SECCIÓN DEL DOCUMENTO:
* * * * * * *
Synecdoche New York. Todas las vidas, mi vida

Crítica de Martín Lipszyc - Comunar

Se trata sin dudas de la película más difícil de explicar que vi en mi vida.

Lo primero que hay que tener en cuenta respecto a ésto es que el guionista y director es nada menos que Charlie Kaufman, el mismo que escribió los guiones de El ladrón de orquídeas, Eterno resplandor de una mente sin recuerdos y ¿Quieres ser John Malkovich?. Es decir que ya estamos acostumbrados a las idas y venidas en el tiempo, en los desfasajes de realidad y ficción… Y, sin embargo, Todas las vidas, mi vida - Synecdoche New York es la más difícil de todas.

Pero no es cuestión de meter miedo, así que ahondemos en la película.

Philip Seymour Hoffman es Caden Cotard, un director de teatro respetado y exitoso, pero absolutamente hipocondríaco. Vive con su mujer, Adele -Catherine Keener-, una artista, y su pequeña hija de 4 años. Un día, harta de las enfermedades de su esposo -que no son sólo mentales, sino que también se manifiestan-, la mujer lo abandona y se va a Berlín con la niña (en la capital de Alemania Adele es muy exitosa como pintora).

A todo ésto, a Caden le otorgan una beca muy prestigiosa para que financie una obra de teatro, y decide que finalmente va a hacer una obra que quede en la historia.

Se muda a Nueva York, alquila un galpón enorme, y empieza con la obra. Pero se da cuenta de que si quiere realmente trascender, debe hacer algo único. Y no hay nada más único para él que él mismo. Por eso, monta una obra con su vida como eje.
* * * * * * *
CONSIGNA 1: Según la crítica de Synecdoche New York, ¿por qué Caden decide montar una obra con su propia vida como eje? Responda en una a tres oraciones.
CONSIGNA 2: Retome la crítica de Synecdoche New York a partir de la oración «Por eso, monta una obra con su vida como eje.».
* * * * * * *
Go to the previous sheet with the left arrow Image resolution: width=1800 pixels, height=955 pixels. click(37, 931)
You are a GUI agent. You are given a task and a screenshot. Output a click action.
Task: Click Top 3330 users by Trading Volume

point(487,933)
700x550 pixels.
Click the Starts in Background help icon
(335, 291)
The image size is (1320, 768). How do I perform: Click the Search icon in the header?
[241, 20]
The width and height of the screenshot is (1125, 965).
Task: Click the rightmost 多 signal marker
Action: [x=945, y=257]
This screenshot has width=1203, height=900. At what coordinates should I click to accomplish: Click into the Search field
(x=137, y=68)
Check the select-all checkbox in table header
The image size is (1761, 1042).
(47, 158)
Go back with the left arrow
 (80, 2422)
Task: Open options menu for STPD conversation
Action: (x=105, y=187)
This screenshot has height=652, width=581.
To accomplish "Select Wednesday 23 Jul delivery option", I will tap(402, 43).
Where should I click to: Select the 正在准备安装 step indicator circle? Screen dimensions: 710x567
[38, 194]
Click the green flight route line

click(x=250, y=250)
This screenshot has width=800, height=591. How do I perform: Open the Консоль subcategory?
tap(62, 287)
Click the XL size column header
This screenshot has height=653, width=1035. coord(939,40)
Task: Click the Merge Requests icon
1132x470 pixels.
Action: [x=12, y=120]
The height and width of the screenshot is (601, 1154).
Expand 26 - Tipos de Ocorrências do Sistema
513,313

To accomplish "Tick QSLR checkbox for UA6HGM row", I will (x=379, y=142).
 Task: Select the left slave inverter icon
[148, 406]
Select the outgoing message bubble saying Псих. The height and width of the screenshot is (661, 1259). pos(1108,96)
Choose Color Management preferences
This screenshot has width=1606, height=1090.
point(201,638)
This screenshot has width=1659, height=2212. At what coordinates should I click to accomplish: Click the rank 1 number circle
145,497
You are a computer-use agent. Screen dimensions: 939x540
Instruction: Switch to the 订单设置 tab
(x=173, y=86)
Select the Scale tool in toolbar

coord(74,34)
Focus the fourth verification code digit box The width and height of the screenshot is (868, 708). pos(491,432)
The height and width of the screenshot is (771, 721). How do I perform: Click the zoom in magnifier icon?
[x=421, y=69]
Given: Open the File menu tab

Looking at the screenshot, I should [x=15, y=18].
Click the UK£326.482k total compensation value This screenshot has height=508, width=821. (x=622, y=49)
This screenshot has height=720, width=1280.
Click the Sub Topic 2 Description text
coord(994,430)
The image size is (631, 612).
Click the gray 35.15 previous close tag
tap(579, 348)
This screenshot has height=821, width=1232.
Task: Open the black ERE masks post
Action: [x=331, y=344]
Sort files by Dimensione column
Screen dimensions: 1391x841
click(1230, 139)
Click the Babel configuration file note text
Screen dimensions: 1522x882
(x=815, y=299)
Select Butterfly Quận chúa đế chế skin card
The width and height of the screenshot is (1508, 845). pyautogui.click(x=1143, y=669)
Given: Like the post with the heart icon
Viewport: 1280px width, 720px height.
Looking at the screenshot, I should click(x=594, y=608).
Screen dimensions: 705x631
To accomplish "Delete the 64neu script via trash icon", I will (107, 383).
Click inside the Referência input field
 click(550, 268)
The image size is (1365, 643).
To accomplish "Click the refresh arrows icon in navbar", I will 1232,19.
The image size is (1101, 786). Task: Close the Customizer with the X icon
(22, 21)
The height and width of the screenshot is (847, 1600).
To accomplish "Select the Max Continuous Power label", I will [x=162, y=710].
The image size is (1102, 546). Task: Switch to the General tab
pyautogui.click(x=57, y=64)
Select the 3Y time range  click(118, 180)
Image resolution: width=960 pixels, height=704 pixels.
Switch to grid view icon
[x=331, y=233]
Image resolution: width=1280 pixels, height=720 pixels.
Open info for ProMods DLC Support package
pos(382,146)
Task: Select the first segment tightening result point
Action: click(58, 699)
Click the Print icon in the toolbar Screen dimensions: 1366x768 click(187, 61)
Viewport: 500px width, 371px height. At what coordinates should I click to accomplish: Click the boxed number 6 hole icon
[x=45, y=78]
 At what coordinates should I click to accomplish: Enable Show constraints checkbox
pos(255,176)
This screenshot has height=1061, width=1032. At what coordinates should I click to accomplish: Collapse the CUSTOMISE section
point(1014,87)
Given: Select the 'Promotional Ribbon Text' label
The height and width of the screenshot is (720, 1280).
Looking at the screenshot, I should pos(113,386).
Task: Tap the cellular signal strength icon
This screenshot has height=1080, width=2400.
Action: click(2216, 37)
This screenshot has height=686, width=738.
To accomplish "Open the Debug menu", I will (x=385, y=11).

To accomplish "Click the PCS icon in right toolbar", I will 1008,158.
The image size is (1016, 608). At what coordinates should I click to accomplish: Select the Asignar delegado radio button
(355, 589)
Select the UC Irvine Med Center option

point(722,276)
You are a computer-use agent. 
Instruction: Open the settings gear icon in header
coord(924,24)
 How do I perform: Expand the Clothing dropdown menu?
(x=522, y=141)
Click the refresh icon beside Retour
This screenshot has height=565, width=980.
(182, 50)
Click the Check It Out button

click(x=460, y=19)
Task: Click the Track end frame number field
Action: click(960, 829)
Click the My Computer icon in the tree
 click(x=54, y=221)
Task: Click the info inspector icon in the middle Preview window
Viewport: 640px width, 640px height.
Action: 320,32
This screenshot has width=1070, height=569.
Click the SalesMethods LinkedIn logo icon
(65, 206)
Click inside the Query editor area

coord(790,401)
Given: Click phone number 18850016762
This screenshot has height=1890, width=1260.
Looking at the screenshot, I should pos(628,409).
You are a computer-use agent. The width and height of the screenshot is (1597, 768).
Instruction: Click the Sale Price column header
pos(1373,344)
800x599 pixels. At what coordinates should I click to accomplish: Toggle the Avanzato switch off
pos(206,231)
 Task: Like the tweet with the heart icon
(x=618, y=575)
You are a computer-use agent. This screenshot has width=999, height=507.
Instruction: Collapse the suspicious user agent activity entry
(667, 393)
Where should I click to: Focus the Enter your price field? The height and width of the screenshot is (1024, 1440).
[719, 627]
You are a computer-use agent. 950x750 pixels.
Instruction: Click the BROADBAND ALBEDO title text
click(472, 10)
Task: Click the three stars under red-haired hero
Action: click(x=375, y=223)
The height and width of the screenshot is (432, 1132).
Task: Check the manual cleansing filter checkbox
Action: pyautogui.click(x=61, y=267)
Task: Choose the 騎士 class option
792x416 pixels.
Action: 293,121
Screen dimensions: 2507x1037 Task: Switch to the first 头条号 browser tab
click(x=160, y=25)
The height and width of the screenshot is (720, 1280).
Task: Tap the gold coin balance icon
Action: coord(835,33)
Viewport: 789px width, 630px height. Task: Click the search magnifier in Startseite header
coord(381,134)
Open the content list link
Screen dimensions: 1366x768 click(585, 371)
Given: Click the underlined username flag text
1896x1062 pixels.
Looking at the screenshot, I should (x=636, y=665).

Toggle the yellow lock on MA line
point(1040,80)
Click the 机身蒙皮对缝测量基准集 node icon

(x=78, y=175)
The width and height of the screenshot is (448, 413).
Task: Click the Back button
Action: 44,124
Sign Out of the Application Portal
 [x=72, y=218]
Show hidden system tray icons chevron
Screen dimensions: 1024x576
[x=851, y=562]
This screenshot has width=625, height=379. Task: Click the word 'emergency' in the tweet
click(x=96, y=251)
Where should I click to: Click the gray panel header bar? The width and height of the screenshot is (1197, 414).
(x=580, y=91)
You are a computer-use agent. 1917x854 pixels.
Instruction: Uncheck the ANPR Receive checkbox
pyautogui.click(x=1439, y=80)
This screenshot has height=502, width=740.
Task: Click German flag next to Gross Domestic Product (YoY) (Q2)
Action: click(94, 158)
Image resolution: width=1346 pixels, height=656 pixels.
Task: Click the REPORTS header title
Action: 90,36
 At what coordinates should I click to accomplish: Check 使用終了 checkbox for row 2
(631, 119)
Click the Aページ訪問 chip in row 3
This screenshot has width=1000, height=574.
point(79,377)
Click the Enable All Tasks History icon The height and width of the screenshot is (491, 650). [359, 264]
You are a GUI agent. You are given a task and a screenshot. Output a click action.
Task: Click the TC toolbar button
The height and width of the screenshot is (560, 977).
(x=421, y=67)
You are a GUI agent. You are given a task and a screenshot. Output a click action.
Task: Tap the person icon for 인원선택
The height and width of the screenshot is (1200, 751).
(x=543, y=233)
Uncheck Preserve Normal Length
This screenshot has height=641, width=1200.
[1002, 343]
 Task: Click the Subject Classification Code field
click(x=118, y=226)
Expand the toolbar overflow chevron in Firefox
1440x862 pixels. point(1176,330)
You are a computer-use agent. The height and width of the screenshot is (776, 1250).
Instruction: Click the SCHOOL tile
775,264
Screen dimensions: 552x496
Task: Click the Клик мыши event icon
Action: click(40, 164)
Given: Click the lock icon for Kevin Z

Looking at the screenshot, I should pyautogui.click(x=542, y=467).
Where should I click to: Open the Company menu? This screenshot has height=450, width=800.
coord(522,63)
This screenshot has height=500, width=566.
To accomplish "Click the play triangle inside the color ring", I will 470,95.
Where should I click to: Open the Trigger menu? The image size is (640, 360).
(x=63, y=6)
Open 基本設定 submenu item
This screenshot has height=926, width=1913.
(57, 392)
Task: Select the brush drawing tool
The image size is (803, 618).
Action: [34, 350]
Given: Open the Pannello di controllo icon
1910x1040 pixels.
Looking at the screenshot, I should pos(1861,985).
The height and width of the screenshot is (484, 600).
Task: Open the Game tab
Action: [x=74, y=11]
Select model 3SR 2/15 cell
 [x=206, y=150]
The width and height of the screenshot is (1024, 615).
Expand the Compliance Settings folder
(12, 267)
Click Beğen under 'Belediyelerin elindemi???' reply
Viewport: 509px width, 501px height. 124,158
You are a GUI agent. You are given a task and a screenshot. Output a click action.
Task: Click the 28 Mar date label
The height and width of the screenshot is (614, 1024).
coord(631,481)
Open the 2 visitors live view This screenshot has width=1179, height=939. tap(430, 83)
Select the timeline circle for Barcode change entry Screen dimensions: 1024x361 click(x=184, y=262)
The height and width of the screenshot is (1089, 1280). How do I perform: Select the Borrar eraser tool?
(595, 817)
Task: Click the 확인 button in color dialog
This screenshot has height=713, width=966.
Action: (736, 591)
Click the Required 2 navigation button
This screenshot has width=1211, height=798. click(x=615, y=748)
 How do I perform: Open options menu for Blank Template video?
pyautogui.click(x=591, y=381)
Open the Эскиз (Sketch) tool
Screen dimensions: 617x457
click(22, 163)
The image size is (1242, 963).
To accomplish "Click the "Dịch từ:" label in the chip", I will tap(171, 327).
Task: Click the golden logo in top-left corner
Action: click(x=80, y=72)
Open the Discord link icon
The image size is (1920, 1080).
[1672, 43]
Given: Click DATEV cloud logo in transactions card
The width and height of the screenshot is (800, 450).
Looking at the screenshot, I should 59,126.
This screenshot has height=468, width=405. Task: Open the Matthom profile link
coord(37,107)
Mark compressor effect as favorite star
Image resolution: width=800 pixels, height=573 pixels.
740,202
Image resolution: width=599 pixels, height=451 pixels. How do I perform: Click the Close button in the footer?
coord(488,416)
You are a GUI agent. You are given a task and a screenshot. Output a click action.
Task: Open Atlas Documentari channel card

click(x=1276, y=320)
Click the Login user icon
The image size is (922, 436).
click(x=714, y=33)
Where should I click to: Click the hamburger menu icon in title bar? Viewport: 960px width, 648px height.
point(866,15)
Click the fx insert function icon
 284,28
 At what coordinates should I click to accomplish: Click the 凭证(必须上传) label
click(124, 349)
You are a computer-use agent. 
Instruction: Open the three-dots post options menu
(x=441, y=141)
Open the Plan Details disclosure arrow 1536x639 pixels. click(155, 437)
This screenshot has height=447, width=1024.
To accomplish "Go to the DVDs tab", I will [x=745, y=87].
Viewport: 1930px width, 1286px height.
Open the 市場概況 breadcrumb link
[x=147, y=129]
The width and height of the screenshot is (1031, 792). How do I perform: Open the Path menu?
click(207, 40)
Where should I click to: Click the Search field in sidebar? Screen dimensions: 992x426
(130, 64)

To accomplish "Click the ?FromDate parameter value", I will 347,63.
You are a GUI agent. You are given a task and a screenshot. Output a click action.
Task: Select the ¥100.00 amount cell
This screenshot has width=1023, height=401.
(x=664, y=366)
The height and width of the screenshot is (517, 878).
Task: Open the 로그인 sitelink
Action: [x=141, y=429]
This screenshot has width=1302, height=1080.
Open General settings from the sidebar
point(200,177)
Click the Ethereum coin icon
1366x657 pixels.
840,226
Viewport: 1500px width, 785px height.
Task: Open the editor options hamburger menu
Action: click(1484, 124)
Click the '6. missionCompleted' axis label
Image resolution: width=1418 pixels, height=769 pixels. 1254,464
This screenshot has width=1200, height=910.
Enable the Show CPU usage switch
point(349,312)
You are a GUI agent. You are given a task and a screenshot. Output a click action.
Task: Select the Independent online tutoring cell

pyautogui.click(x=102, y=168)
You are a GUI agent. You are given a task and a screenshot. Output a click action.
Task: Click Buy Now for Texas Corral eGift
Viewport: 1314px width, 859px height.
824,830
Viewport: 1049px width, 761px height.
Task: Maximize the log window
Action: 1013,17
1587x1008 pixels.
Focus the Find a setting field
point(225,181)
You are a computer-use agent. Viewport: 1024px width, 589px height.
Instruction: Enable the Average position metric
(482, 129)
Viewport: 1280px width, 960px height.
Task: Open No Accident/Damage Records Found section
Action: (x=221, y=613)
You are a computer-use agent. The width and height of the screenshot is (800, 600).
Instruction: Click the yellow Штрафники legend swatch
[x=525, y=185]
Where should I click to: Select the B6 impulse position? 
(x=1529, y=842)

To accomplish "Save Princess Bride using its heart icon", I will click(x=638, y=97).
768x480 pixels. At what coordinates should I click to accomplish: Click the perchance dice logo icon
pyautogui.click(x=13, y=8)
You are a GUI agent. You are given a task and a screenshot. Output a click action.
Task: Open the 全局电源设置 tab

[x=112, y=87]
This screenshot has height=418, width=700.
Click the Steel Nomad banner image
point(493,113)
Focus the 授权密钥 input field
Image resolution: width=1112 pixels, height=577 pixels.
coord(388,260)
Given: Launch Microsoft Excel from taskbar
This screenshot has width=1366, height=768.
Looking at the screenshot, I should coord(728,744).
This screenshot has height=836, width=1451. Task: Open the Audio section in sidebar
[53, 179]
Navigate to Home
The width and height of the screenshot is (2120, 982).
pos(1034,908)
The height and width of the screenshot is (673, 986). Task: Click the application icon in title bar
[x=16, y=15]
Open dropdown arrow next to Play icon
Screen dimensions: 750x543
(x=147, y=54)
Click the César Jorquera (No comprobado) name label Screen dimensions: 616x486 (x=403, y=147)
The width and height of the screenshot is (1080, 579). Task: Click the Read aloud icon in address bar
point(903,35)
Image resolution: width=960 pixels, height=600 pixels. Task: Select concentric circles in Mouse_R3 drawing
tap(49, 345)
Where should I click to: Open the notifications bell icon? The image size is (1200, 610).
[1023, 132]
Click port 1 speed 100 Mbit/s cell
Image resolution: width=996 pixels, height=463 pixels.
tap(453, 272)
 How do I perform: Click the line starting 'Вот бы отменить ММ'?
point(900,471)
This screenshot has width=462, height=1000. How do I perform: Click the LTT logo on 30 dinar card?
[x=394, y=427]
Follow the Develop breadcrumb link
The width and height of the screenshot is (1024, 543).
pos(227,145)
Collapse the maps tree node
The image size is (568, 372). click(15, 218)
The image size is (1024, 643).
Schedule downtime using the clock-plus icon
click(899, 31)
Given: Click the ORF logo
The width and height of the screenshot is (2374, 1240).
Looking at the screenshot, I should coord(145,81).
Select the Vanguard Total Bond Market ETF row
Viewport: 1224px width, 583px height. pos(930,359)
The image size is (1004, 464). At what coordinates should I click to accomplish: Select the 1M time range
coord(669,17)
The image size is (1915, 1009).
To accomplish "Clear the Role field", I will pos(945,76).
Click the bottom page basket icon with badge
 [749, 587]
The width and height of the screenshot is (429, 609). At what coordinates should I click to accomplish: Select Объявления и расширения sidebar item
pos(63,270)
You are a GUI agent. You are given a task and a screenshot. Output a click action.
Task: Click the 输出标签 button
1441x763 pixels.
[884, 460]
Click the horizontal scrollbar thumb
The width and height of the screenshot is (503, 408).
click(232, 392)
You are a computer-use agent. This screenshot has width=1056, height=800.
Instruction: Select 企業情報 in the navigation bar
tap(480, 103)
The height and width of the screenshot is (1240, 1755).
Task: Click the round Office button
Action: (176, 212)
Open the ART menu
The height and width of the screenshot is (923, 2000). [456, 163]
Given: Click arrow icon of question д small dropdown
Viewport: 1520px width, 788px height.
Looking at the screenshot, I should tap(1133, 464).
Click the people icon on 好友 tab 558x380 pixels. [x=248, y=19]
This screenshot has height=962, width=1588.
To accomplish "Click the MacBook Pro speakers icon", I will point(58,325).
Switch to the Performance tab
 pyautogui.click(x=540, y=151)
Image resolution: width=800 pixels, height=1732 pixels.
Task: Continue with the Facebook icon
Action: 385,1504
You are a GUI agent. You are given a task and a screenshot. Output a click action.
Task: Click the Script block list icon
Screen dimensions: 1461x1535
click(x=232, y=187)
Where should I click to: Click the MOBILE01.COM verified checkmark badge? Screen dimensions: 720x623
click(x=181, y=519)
* * * * * * *
RESPUESTA 1: Caden se da cuenta de que, si quiere trascender de verdad, debe hacer algo único. Para él no hay nada más único que él mismo, y por eso toma su vida como eje de la obra.

RESPUESTA 2:
Y allí empiezan los nudos porque, claro, es necesario un actor que lo interprete. Y un escenario que sea la ciudad. Así, ese galpón se convierte en un mundo dentro del mundo, al punto de que los personajes viven en tanto hay obra, pero no dejan de ser actores. Sólo que para Caden la obra existe todo el tiempo.

Realmente impresionante, con un montón de personajes, muertes, crecimientos, y una obra que no termina nunca.

Lo que más destaco de la película es el haberme sentido respetado en mi inteligencia como espectador. Este film se completa al 100 por ciento con la capacidad cerebral de quien la vea, y, como pocas veces sucede, el director apela a la materia gris de quien la vea. Es un desafío difícil, duro, pero hermoso a la vez. Y eso es lo que diferencia a una película que trasciende de una que simplemente es buena.